Leave the images behind and copy every record exactly.

[Supplied records — start]

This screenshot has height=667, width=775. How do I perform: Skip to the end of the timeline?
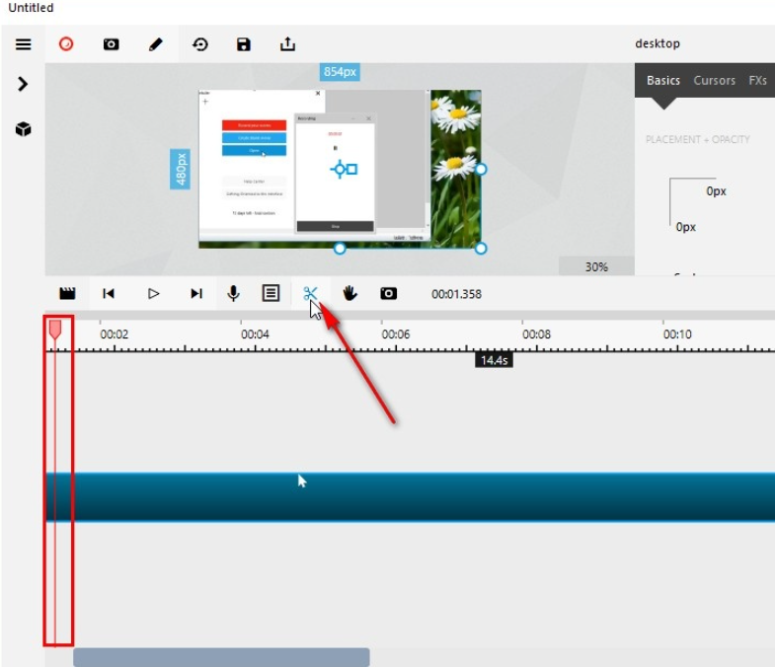coord(196,293)
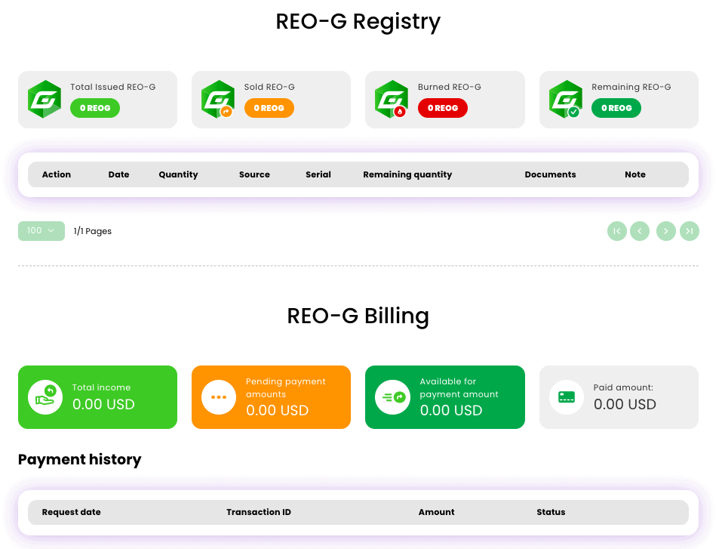
Task: Click the Available for payment arrow icon
Action: pyautogui.click(x=392, y=397)
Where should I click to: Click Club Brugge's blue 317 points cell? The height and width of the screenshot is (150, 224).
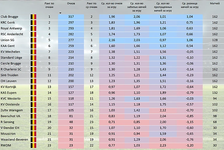coord(71,17)
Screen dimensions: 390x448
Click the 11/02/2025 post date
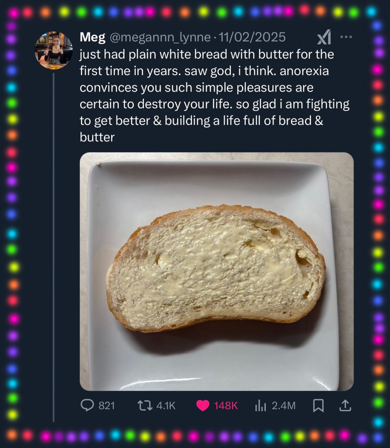pyautogui.click(x=253, y=38)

[Supplied records — finish]

● Response area:
This screenshot has height=667, width=775. How do I perform: Skip to the end of the timeline?
coord(196,293)
Task: Click the Available for payment arrow icon
Action: pyautogui.click(x=392, y=397)
Where should I click to: Click Club Brugge's blue 317 points cell? The height and width of the screenshot is (150, 224).
coord(71,17)
Screen dimensions: 390x448
Click the 11/02/2025 post date
pyautogui.click(x=253, y=38)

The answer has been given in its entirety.